[Saved data entries]
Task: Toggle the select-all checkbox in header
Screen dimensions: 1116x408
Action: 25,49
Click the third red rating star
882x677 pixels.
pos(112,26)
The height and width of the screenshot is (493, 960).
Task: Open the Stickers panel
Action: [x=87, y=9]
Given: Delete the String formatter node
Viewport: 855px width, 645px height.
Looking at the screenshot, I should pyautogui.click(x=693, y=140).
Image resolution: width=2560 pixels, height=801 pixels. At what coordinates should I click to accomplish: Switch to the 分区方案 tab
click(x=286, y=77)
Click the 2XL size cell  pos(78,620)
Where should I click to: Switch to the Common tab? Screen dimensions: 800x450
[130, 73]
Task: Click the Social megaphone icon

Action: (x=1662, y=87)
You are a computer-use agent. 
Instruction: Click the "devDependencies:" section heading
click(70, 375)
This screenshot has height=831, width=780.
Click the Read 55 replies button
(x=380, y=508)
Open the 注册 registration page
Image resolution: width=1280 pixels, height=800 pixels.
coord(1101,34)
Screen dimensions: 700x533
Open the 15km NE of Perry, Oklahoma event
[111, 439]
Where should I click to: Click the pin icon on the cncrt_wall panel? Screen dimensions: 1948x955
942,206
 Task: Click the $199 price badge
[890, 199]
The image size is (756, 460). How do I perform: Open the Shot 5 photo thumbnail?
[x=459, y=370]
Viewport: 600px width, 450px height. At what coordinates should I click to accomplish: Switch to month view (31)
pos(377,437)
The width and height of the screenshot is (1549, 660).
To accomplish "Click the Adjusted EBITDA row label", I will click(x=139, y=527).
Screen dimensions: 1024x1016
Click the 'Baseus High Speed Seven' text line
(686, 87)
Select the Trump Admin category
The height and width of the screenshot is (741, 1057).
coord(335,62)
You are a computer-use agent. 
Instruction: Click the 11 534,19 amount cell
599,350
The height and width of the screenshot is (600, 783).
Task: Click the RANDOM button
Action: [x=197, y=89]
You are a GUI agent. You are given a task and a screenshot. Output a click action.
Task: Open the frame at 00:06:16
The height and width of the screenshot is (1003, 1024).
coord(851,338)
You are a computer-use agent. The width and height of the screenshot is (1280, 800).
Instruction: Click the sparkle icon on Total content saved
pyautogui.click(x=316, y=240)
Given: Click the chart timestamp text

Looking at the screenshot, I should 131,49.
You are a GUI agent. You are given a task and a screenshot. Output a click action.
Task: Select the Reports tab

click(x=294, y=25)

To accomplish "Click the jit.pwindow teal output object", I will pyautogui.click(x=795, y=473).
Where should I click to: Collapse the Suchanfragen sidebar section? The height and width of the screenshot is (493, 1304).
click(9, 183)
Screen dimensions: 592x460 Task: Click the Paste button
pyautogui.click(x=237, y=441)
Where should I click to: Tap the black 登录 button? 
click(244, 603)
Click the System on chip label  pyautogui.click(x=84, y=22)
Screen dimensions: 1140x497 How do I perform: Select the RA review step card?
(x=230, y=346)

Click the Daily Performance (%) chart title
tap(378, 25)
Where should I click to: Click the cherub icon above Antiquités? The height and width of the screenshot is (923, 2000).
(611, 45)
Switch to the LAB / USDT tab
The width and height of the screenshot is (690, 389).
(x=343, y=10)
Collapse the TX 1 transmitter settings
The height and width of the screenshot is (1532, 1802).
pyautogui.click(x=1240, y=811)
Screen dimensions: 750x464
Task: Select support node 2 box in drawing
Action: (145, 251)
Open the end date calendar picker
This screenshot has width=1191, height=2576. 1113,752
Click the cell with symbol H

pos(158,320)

• _WORK TASK_: Restate each of the entries above verbatim.

• _WORKED SOLUTION_:
Task: Toggle the select-all checkbox in header
Screen dimensions: 1116x408
Action: 25,49
Click the third red rating star
882x677 pixels.
pos(112,26)
The height and width of the screenshot is (493, 960).
Task: Open the Stickers panel
Action: [x=87, y=9]
Given: Delete the String formatter node
Viewport: 855px width, 645px height.
Looking at the screenshot, I should pyautogui.click(x=693, y=140).
Image resolution: width=2560 pixels, height=801 pixels. At what coordinates should I click to accomplish: Switch to the 分区方案 tab
click(x=286, y=77)
Click the 2XL size cell  pos(78,620)
Where should I click to: Switch to the Common tab? Screen dimensions: 800x450
[130, 73]
Task: Click the Social megaphone icon

Action: (x=1662, y=87)
You are a computer-use agent. 
Instruction: Click the "devDependencies:" section heading
click(70, 375)
This screenshot has height=831, width=780.
Click the Read 55 replies button
(x=380, y=508)
Open the 注册 registration page
Image resolution: width=1280 pixels, height=800 pixels.
coord(1101,34)
Screen dimensions: 700x533
Open the 15km NE of Perry, Oklahoma event
[111, 439]
Where should I click to: Click the pin icon on the cncrt_wall panel? Screen dimensions: 1948x955
942,206
 Task: Click the $199 price badge
[890, 199]
The image size is (756, 460). How do I perform: Open the Shot 5 photo thumbnail?
[x=459, y=370]
Viewport: 600px width, 450px height. At what coordinates should I click to accomplish: Switch to month view (31)
pos(377,437)
The width and height of the screenshot is (1549, 660).
To accomplish "Click the Adjusted EBITDA row label", I will click(x=139, y=527).
Screen dimensions: 1024x1016
Click the 'Baseus High Speed Seven' text line
(686, 87)
Select the Trump Admin category
The height and width of the screenshot is (741, 1057).
coord(335,62)
You are a computer-use agent. 
Instruction: Click the 11 534,19 amount cell
599,350
The height and width of the screenshot is (600, 783).
Task: Click the RANDOM button
Action: [x=197, y=89]
You are a GUI agent. You are given a task and a screenshot. Output a click action.
Task: Open the frame at 00:06:16
The height and width of the screenshot is (1003, 1024).
coord(851,338)
You are a computer-use agent. The width and height of the screenshot is (1280, 800).
Instruction: Click the sparkle icon on Total content saved
pyautogui.click(x=316, y=240)
Given: Click the chart timestamp text

Looking at the screenshot, I should 131,49.
You are a GUI agent. You are given a task and a screenshot. Output a click action.
Task: Select the Reports tab

click(x=294, y=25)

To accomplish "Click the jit.pwindow teal output object", I will pyautogui.click(x=795, y=473).
Where should I click to: Collapse the Suchanfragen sidebar section? The height and width of the screenshot is (493, 1304).
click(9, 183)
Screen dimensions: 592x460 Task: Click the Paste button
pyautogui.click(x=237, y=441)
Where should I click to: Tap the black 登录 button? 
click(244, 603)
Click the System on chip label  pyautogui.click(x=84, y=22)
Screen dimensions: 1140x497 How do I perform: Select the RA review step card?
(x=230, y=346)

Click the Daily Performance (%) chart title
tap(378, 25)
Where should I click to: Click the cherub icon above Antiquités? The height and width of the screenshot is (923, 2000).
(611, 45)
Switch to the LAB / USDT tab
The width and height of the screenshot is (690, 389).
(x=343, y=10)
Collapse the TX 1 transmitter settings
The height and width of the screenshot is (1532, 1802).
pyautogui.click(x=1240, y=811)
Screen dimensions: 750x464
Task: Select support node 2 box in drawing
Action: (145, 251)
Open the end date calendar picker
This screenshot has width=1191, height=2576. 1113,752
Click the cell with symbol H

pos(158,320)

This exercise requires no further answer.